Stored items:
* * *

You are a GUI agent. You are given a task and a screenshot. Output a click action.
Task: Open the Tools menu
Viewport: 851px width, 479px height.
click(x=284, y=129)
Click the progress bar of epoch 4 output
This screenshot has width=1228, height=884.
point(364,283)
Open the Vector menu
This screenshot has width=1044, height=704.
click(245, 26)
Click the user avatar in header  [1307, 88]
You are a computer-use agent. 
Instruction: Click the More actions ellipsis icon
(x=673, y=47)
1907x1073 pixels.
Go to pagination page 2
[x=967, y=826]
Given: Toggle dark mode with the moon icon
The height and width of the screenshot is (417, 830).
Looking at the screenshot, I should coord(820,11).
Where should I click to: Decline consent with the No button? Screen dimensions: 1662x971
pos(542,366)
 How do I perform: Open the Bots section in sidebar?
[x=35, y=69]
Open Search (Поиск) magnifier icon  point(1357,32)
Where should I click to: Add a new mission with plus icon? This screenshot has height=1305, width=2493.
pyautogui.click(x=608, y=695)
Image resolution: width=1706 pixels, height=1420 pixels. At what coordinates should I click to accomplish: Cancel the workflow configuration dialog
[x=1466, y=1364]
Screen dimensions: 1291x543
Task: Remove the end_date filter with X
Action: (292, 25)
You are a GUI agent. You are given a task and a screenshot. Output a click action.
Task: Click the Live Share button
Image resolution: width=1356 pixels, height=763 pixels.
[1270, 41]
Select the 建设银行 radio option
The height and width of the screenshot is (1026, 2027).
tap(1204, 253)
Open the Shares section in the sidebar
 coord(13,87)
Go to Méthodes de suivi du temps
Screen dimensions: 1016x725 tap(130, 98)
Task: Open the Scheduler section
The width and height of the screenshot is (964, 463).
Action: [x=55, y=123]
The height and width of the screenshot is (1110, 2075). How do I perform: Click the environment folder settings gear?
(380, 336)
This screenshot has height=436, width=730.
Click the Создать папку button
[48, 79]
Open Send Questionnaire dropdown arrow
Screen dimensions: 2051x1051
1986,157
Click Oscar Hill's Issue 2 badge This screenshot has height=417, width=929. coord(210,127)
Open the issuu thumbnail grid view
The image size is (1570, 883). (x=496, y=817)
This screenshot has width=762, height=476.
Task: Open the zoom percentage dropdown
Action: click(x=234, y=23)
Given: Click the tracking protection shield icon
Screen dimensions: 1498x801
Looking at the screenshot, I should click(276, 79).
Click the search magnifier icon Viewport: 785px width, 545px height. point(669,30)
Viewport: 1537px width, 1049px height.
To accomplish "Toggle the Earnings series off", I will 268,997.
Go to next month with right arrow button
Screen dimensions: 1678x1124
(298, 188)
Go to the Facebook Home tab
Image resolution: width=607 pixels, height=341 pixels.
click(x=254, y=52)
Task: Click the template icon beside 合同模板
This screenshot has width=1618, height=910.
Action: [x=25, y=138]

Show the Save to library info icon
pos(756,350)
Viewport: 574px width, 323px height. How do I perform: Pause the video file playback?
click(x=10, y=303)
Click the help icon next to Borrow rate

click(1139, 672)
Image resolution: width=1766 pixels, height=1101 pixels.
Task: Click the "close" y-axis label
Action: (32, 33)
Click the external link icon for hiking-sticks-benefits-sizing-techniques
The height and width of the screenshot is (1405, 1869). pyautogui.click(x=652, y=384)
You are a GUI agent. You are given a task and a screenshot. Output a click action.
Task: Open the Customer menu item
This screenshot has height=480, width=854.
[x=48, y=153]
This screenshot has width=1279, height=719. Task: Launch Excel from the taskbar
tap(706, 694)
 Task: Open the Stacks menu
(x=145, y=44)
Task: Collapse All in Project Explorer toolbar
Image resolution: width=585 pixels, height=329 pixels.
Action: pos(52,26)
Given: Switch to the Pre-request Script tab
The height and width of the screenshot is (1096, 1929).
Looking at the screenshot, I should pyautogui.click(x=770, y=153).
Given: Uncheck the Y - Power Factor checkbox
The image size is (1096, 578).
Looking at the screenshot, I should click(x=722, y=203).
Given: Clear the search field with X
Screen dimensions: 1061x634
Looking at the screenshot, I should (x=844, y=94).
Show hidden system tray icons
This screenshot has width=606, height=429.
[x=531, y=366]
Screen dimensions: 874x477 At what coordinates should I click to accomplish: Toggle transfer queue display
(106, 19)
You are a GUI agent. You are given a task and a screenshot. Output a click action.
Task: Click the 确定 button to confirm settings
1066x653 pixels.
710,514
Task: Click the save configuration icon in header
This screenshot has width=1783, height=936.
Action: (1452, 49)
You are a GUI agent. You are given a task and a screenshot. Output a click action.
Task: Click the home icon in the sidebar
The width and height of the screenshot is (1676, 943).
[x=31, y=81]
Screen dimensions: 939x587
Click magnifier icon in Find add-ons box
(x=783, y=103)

* * *

EXERCISE DESCRIPTION: The lines needed are the ones from the first line of the entries through the line that contains "Task: Open the Scheduler section", given again without any change.

EXPECTED ANSWER:
You are a GUI agent. You are given a task and a screenshot. Output a click action.
Task: Open the Tools menu
Viewport: 851px width, 479px height.
click(x=284, y=129)
Click the progress bar of epoch 4 output
This screenshot has width=1228, height=884.
point(364,283)
Open the Vector menu
This screenshot has width=1044, height=704.
click(245, 26)
Click the user avatar in header  [1307, 88]
You are a computer-use agent. 
Instruction: Click the More actions ellipsis icon
(x=673, y=47)
1907x1073 pixels.
Go to pagination page 2
[x=967, y=826]
Given: Toggle dark mode with the moon icon
The height and width of the screenshot is (417, 830).
Looking at the screenshot, I should coord(820,11).
Where should I click to: Decline consent with the No button? Screen dimensions: 1662x971
pos(542,366)
 How do I perform: Open the Bots section in sidebar?
[x=35, y=69]
Open Search (Поиск) magnifier icon  point(1357,32)
Where should I click to: Add a new mission with plus icon? This screenshot has height=1305, width=2493.
pyautogui.click(x=608, y=695)
Image resolution: width=1706 pixels, height=1420 pixels. At what coordinates should I click to accomplish: Cancel the workflow configuration dialog
[x=1466, y=1364]
Screen dimensions: 1291x543
Task: Remove the end_date filter with X
Action: (292, 25)
You are a GUI agent. You are given a task and a screenshot. Output a click action.
Task: Click the Live Share button
Image resolution: width=1356 pixels, height=763 pixels.
[1270, 41]
Select the 建设银行 radio option
The height and width of the screenshot is (1026, 2027).
tap(1204, 253)
Open the Shares section in the sidebar
 coord(13,87)
Go to Méthodes de suivi du temps
Screen dimensions: 1016x725 tap(130, 98)
Task: Open the Scheduler section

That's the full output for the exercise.